Aha! This is something that will serve as (a) a post that doesn't reference politics, (b) a post I don't really have to put much thought into, (c) a post that spreads an Internet meme and (c) a post that segues nicely from yesterday's mention of best-of lists. One, two, free, four!

This week, NPR published the results of their audience poll for the 100 Best Science Fiction and Fantasy Books. I've come to have some ambivalence about best-of lists: they tend to be pretty worthless as actual rankings of worth, but they're often good shopping lists for what you haven't read/seen/heard. (The 100-best-albums list Rolling Stone threw together when I was in high school remains one of the best buyer's guides I've ever seen: their rankings may have been dumb and sometimes trollish, but I can thank that list for introducing me to Richard and Linda Thompson, convincing me to listen to the brilliant Every Picture Tells A Story despite the fact it was by a guy who was a creepy cheeseball by the time I was old enough to know who he was, pointing me to the album that would make me a Miles Davis fan, and more.) So I didn't pay all that much attention to the list when NPR announced they were polling or when they announced the results; I think I may have left a comment online somewhere that the rules seemed a little silly or something like that.
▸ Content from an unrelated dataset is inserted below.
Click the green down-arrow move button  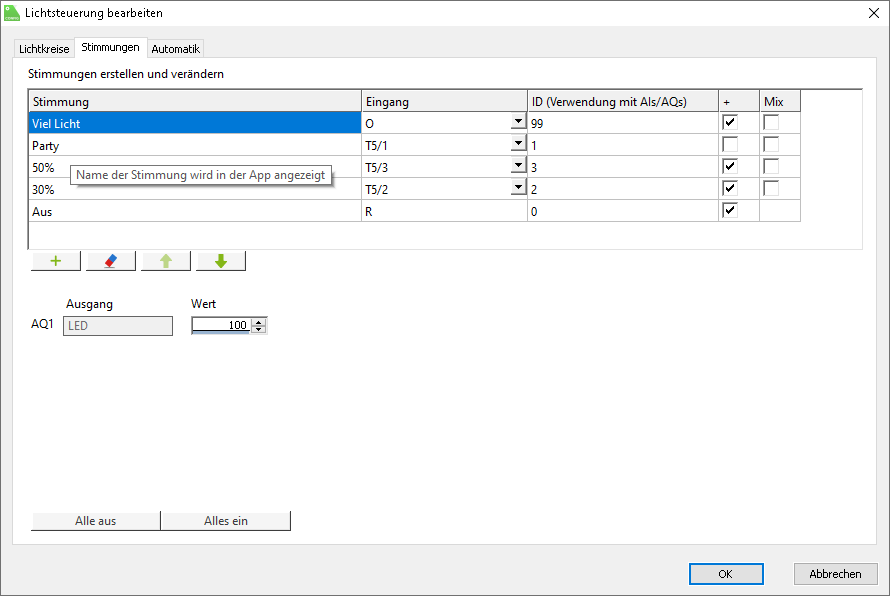(221, 261)
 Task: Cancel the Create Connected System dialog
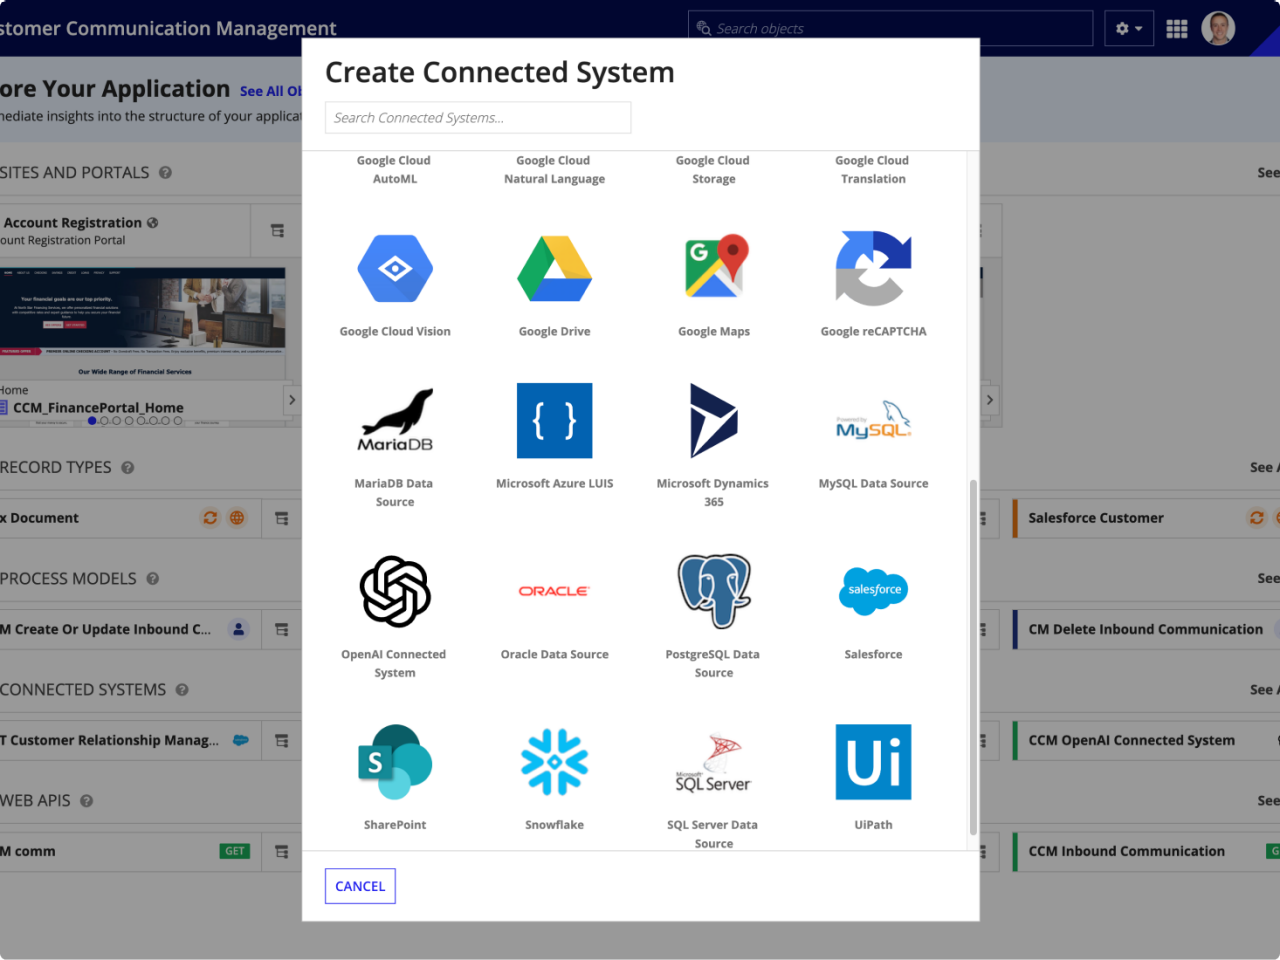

But then the awesome Michelle posted a list of which ones she's read (or abandoned) and this was followed by the incredible Janiece posting her list and saying it was a meme. And that, my friends, seems like fun. So here's my posting of what I've read.

Books I've read are in bold red type. Janiece and Michelle included books they've abandoned, which doesn't exactly apply to me (with a couple of sort-of-exceptions arising from a common issue that will be explained): unfortunately or not, I'm congenitally incapable of actually abandoning a book instead of reading through to the bitter end. I may put the book down for a long time, so long that I've forgotten where I was, and start reading other things, but the book I put down will gnaw at me and wear me down and sit on a table and get moved around to various places where I'm supposed to pick it up (e.g. the nightstand, next to the door, on top of a more interesting book I'm also reading) until eventually it gets finished, even if the book is awful and I hate myself for not doing the sensible thing and getting rid of it somehow. I'm not bragging when I say I don't abandon books: I consider it a fault. Anyway, for formatting reasons, I think we'll put those books in blue italic (I'm anal about italicizing specific titles--as opposed to series titles--another fault, I'm afraid.)

The other thing Janiece and Michelle did that I won't be following is marking the ones that would make my own top-ten or best-of list. Mostly because that would involve more thought than I'm willing to put into it this morning. Sorry.

Anyway, the list:

1. The Lord Of The Rings, by J.R.R. Tolkien

2. The Hitchhiker's Guide To The Galaxy, by Douglas Adams

3. Ender's Game, by Orson Scott Card

4. The Dune Chronicles, by Frank Herbert

5. A Song Of Ice And Fire Series, by George R. R. Martin
Note: I've read the first four books and not the fifth. Most likely I'll get around to it, but I'm in as much of a rush to pick it up as G.R.R.M. seemed to be to get it out. Sorry. It's not that I feel he owed me anything, but that still didn't keep me from getting pissed that I paid full price for half a book with a promise that the other half was almost finished and would be out in a year, and you know the rest. No, he didn't owe me anything. But that's a reciprocal relationship.

6. 1984, by George Orwell

7. Fahrenheit 451, by Ray Bradbury

8. The Foundation Trilogy, by Isaac Asimov

9. Brave New World, by Aldous Huxley

10. American Gods, by Neil Gaiman

11. The Princess Bride, by William Goldman

12. The Wheel Of Time Series, by Robert Jordan

13. Animal Farm, by George Orwell

14. Neuromancer, by William Gibson

15. Watchmen, by Alan Moore and Dave Gibbons
Note: the NPR list improperly admits artist Dave Gibbons' credit.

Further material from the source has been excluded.